| Work item |
Two lines mark the range in the entries below: the one holding "Given: Select the 沖ドキ!GOLD machine entry" and the one holding "Given: Select the 'Calculated: Cost". Set down those two and all lines between them, exactly.

[Pixel coordinate grounding data]
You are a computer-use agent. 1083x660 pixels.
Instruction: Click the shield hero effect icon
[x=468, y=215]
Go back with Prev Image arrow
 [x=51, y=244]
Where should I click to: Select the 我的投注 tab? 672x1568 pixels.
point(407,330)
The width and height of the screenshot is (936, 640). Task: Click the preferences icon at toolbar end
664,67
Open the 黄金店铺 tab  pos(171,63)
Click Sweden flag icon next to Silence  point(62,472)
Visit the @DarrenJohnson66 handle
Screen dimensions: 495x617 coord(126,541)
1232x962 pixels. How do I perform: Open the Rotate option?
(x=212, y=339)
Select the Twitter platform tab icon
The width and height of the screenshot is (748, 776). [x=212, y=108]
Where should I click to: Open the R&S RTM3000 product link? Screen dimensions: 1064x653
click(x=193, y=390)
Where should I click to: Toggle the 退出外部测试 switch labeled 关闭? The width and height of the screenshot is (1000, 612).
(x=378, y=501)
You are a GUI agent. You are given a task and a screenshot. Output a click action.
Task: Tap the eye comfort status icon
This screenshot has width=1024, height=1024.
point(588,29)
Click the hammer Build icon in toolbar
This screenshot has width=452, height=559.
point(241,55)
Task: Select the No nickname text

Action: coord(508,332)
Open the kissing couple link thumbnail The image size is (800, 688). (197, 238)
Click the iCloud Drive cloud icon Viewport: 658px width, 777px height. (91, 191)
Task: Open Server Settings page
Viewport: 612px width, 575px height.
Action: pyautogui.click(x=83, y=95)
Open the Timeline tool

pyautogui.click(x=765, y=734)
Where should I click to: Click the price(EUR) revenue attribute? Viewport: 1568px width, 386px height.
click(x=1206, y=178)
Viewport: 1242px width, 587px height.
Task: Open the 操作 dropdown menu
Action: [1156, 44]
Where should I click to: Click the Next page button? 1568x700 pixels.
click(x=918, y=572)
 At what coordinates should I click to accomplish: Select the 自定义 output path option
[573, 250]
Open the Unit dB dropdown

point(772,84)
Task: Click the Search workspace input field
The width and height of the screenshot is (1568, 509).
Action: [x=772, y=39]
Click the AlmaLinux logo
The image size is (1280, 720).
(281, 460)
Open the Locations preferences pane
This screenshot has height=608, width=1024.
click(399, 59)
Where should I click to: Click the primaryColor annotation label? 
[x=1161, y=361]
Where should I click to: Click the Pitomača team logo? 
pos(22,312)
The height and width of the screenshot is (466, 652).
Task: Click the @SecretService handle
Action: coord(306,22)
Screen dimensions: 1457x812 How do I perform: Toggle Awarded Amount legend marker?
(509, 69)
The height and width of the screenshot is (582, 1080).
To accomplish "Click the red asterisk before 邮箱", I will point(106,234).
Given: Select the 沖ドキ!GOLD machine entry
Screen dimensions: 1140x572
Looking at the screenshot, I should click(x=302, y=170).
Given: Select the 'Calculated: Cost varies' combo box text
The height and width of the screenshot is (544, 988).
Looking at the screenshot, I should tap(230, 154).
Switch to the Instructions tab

| Response to this task |
Given: Select the 沖ドキ!GOLD machine entry
Screen dimensions: 1140x572
Looking at the screenshot, I should click(x=302, y=170).
Given: Select the 'Calculated: Cost varies' combo box text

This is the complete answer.